Der Gemeinderat der Stadt Bern hat die Inhaberin der Werbeagentur Contexta, Nadine Borter, in den Stiftungsrat von Konzert Theater Bern gewählt. Sie ersetzt Benedikt Weibel und soll ihm dereinst auch im Präsidium folgen.

Nadine Borter ist Inhaberin der Werbeagentur Contexta in Bern und Zürich, 42 Jahre alt, wohnhaft in Bern und Zürich. Kreativ von Berufs wegen, gut vernetzt, offen und neugierig.

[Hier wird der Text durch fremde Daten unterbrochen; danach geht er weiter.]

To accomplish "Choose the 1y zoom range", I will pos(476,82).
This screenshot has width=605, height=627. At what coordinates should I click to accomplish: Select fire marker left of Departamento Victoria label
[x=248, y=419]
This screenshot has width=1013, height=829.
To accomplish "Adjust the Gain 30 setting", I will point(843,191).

Und sie ist – wie es Stadtpräsident Alec von Graffenried wünscht – eine junge Frau mit Führungserfahrung.

Zwei Chancen: «Jung» und «Frau»

«Eine junge Frau», wie schön. Warum Frau leuchtet ein: Viel zu selten wirken Frauen in Führungsgremien, noch viel rarer führen sie sie an. Da ist es richtig und gerecht, Frauen endlich Gelegenheit zu geben, sich im Amt zu erproben, ganz unabhängig davon, ob sich dadurch etwas ändert oder bessert.

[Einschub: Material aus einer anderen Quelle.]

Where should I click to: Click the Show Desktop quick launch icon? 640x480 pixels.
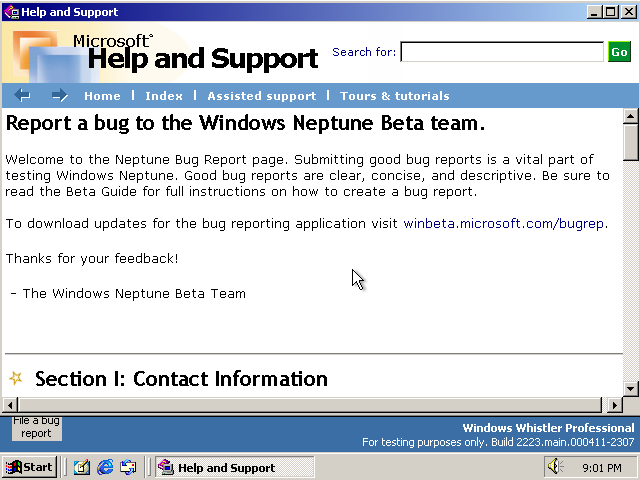pos(81,467)
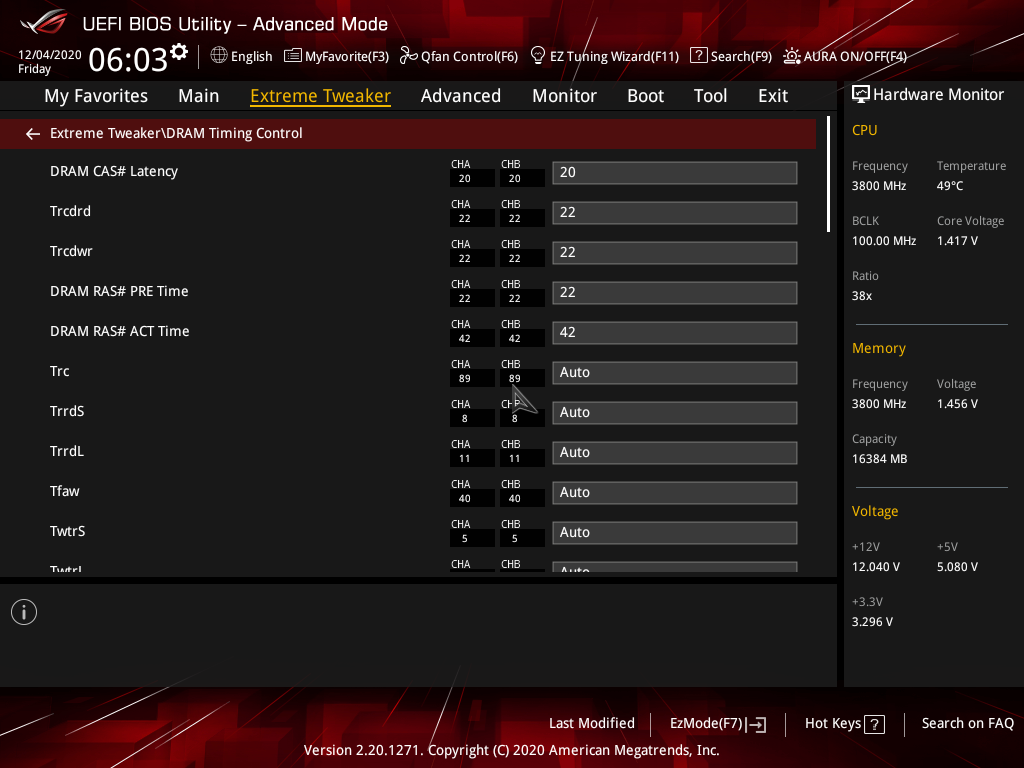1024x768 pixels.
Task: Open the Hot Keys reference panel
Action: (x=844, y=723)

«Jung» – im Gegensatz zu alt, altmodisch, immer gleich, nicht mehr zeitgemäss – warum nicht? Ein alterndes Publikum wird womöglich ergänzt durch ein jüngeres, wenn an der Spitze der Institution junge Leute wirken. Leute, die wissen, worauf es ankommt, um Altersgenossinnen und -genossen mehr Gelegenheiten zu bieten, ins Theater, ins Konzert, zu Tanzvorstellungen zu gehen: Kinderhütedienste, anders angesetzte Aufführungszeiten, eventuell kürzere Vorstellungen und dergleichen. Und vielleicht auch Veranstaltungen zum einen und anderen Thema, das Jüngere womöglich mehr beschäftigt als Ältere.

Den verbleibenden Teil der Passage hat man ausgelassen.